I had the same problem in a java service that I work on. 我在我工作的java服务中遇到了同样的问题。 When sending the same request repeatedly from the client the server would block at the same spot in stream for 25-35ms. 当从客户端重复发送相同的请求时，服务器将在流中的相同位置阻塞25-35ms。 Turning off Nagle's algorithm in the socket fixed this for me. 在套接字中关闭Nagle的算法为我修复了这个问题。 This can be accomplished by calling setTcpNoDelay(true) on the Socket. 这可以通过在Socket上调用setTcpNoDelay（true）来完成。 This may result in increased network congestion because ACKs will now be sent as separate packets. 这可能导致网络拥塞增加，因为ACK现在将作为单独的数据包发送。 See http://en.wikipedia.org/wiki/Nagle%27s_algorithm for more info on Nagle's algorithm. 有关Nagle算法的更多信息，请参见http://en.wikipedia.org/wiki/Nagle%27s_algorithm 。
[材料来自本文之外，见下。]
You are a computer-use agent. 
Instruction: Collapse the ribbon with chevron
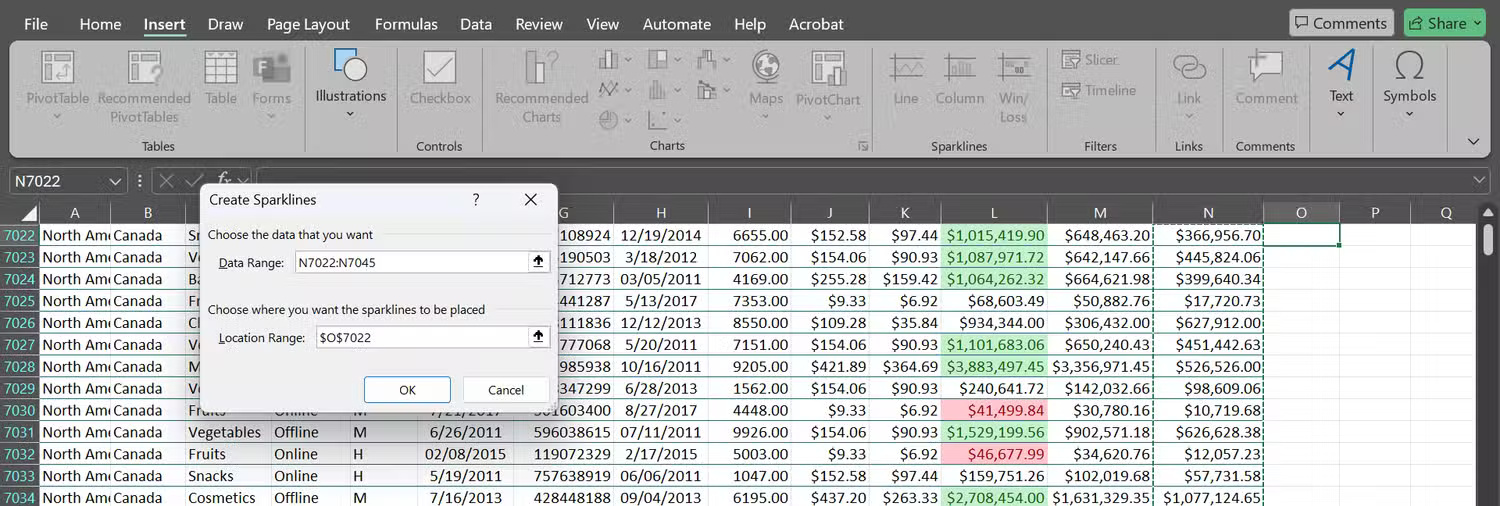[1473, 142]
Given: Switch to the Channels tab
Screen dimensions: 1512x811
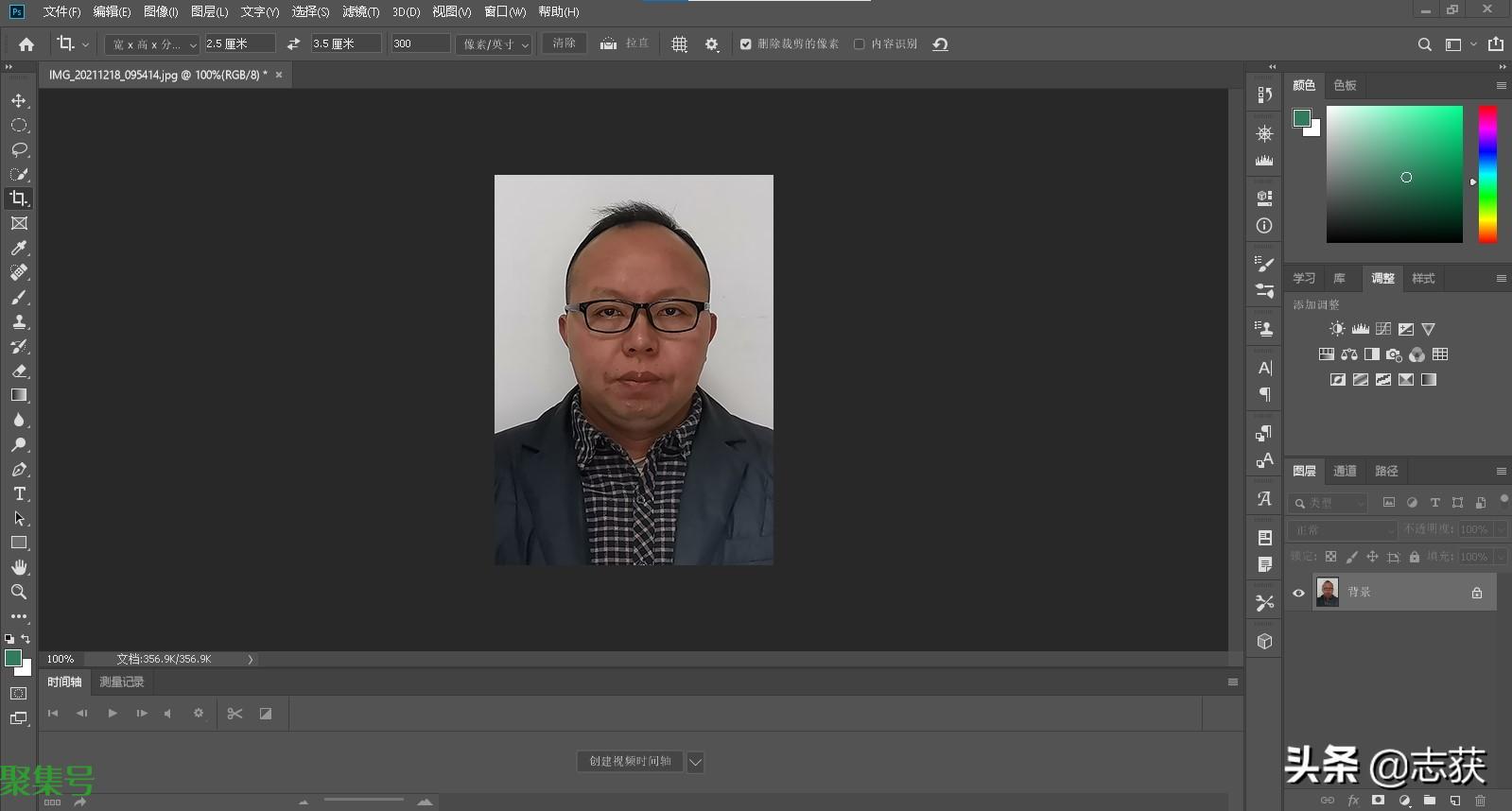Looking at the screenshot, I should pyautogui.click(x=1344, y=471).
From the tcpdump faq : 从tcpdump faq ：

WHEN IS A PACKET TIME-STAMPED? 什么时候是一个时间戳？ HOW ACCURATE ARE THE TIME STAMPS? 时间准确度如何准确？

In most OSes on which tcpdump and libpcap run, the packet is time stamped as part of the process of the network interface's device driver, or the networking stack, handling it. 在大多数运行tcpdump和libpcap的操作系统中，数据包都带有时间戳，作为网络接口设备驱动程序或网络堆栈处理过程的一部分。 This means that the packet is not time stamped at the instant that it arrives at the network interface; 这意味着数据包在到达网络接口时没有加盖时间戳; after the packet arrives at the network interface, there will be a delay until an interrupt is delivered or the network interface is polled (ie, the network interface might not interrupt the host immediately - the driver may be set up to poll the interface if network traffic is heavy, to reduce the number of interrupts and process more packets per interrupt), and there will be a further delay between the point at which the interrupt starts being processed and the time stamp is generated. 在数据包到达网络接口之后，将会有一个延迟，直到中断被传递或网络接口被轮询（即，网络接口可能不立即中断主机 - 如果网络可以设置驱动程序轮询接口流量很大，以减少中断次数并在每次中断时处理更多数据包），并且在中断开始处理的时间点和生成时间戳之间会有进一步的延迟。

So odds are, the timestamp is made in the privileged kernel layer, and the lost 20ms is to context-switching overhead back to user-space and into Java and the JVMs network selector logic. 很可能，时间戳是在特权内核层中进行的，丢失的20ms是将上下文切换回用户空间以及Java和JVM网络选择器逻辑。 Without more analysis of the system as a whole I don't think it's possible to make an affirmative selection of cause. 如果不对整个系统进行更多分析，我认为不可能做出肯定的原因选择。